The lines to copy are those with "will" in them. Pull each one from the entries below.

* [The data]:

══════════════════════════════

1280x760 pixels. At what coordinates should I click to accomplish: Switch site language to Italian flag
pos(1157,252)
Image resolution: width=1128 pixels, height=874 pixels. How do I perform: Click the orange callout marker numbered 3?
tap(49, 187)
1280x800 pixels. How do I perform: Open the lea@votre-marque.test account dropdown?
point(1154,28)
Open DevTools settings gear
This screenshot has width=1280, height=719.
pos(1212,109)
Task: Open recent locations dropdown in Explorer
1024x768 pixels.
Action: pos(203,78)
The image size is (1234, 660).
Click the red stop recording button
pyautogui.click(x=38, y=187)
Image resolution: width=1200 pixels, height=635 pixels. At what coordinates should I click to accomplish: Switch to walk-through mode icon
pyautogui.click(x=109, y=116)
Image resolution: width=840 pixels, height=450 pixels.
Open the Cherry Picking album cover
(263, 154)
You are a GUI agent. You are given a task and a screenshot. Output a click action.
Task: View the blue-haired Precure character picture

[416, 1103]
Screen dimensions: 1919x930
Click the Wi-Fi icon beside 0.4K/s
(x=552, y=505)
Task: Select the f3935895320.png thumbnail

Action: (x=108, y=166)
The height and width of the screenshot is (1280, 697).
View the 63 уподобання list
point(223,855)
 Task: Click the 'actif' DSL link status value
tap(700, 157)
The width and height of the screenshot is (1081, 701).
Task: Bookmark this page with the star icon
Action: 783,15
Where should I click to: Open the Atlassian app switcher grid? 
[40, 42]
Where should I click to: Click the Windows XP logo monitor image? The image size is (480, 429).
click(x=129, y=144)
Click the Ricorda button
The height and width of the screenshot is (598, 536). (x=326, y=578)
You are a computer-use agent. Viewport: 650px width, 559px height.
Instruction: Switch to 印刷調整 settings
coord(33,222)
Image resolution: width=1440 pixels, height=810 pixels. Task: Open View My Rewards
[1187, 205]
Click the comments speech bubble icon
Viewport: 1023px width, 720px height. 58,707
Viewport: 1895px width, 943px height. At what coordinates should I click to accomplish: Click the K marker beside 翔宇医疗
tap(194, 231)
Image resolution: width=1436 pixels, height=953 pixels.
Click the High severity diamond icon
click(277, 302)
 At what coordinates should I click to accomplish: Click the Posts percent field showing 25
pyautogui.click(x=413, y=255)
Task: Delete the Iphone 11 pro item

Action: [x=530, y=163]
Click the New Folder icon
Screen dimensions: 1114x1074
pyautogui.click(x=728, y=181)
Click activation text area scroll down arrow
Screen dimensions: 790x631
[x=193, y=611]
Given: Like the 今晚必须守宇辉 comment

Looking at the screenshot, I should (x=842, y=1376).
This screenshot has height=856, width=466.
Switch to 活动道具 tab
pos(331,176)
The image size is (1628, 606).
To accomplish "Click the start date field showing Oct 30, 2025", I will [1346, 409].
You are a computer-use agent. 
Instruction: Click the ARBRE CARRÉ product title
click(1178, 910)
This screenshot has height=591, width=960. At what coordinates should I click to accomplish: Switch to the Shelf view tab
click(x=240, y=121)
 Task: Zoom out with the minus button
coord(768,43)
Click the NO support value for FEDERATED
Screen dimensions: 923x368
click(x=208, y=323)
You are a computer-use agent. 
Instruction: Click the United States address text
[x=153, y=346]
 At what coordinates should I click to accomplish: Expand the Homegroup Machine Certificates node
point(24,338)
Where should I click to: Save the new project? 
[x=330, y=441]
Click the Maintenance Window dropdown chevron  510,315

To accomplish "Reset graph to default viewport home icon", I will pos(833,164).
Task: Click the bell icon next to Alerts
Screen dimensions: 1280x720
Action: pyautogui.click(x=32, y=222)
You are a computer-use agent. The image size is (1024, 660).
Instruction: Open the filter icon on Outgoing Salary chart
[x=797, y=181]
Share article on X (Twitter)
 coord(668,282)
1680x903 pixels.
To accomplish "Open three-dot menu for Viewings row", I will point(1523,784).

══════════════════════════════

* [Task response]:
To accomplish "Click the start date field showing Oct 30, 2025", I will [1346, 409].
To accomplish "Reset graph to default viewport home icon", I will pos(833,164).
To accomplish "Open three-dot menu for Viewings row", I will point(1523,784).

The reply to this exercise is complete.